**Document segment**
══════════════════════════════

At 5 a.m. only a handful of early-birds were using the Southeast Heights gym where Michael Wentzel worked out three or four days a week. He had his earphones in and was wrapping up his weightlifting set when a frantic patron ran up.
“Are you a doctor?” she asked. “There’s somebody passed out in the back of the gym.”
Wentzel, 41, a third-year student in the UNM School of Medicine and a registered nurse, discovered a young woman sprawled on the floor. He knelt down to check her vital signs and was dismayed to find she had no pulse and wasn’t breathing.
“I kind of went into automatic mode,” he recalls. “I started doing chest compressions. I didn’t do anything I haven’t done in the ER or the ICU. Everybody else was wigging out.”
Someone called 911, while someone else brought over an automated defibrillator. “We shocked her twice, but it kept saying, ‘No rhythm’,” Wentzel says. “I must have done chest compressions for seven to 10 minutes before the paramedics showed up.”
The rescue crew found the woman’s heart was going in and out of ventricular fibrillation – a kind of spasm that prevents the heart from contracting properly and usually leads to sudden death. They injected her with epinephrine and lidocaine to stabilize her and rushed her to UNM Hospital.
Belinda Yuen remembers none of this.
The soft-spoken 28-year-old woke up at the hospital with a long scar on her chest and another on her left forearm where surgeons had to harvest an artery for a double bypass to correct a congenital heart defect.
“I don’t remember going to the gym at all,” Yuen says. “I woke up with all the machines, but I didn’t know what was going on or what had happened at all. I didn’t know which hospital I was at – I just knew I was in the hospital.”
Family members flew in from out of state. They told Yuen, a former UNM student who works at Albuquerque’s Talin Market, that she had collapsed while working out on the morning of September 26.
“It was crazier for everyone else than it was for me,” she says. “My whole family was freaked out. I didn’t know how bad it was until some of my siblings told me.”

══════════════════════════════

**Source information**

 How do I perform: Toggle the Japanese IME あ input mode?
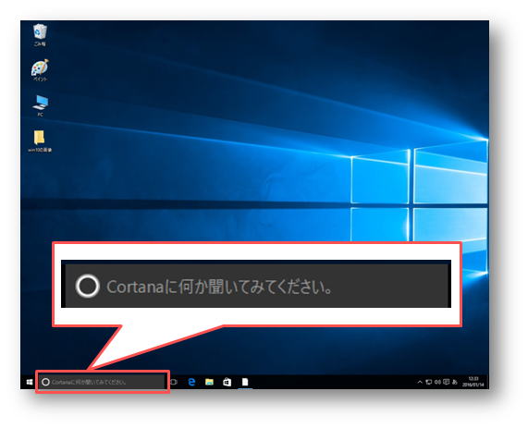455,382
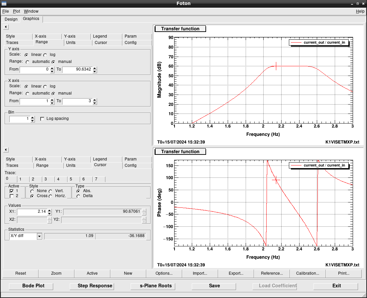Open the Plot menu
This screenshot has height=298, width=367.
pyautogui.click(x=16, y=11)
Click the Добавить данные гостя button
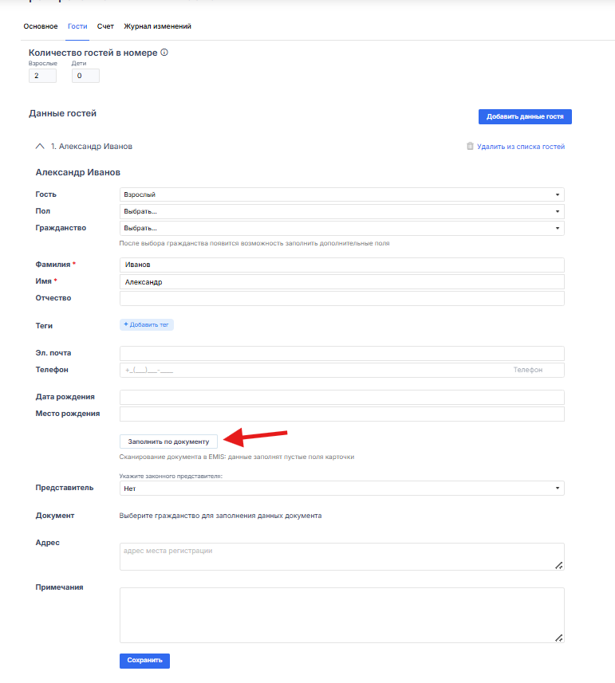The width and height of the screenshot is (615, 683). (x=525, y=116)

══════════════════════════════

**Task brief**
Decide whether each statement agrees with the account of the gym rescue, answering yes or no and quoting the deciding words of the account: (a) Wentzel is a third-year medical student at UNM. (b) The automated defibrillator found a rhythm after two shocks. (c) Yuen remembers going to the gym that morning.

**Solution for this exercise**
(a) Yes: "a third-year student in the UNM School of Medicine"
(b) No: "We shocked her twice, but it kept saying, ‘No rhythm’"
(c) No: "I don’t remember going to the gym at all"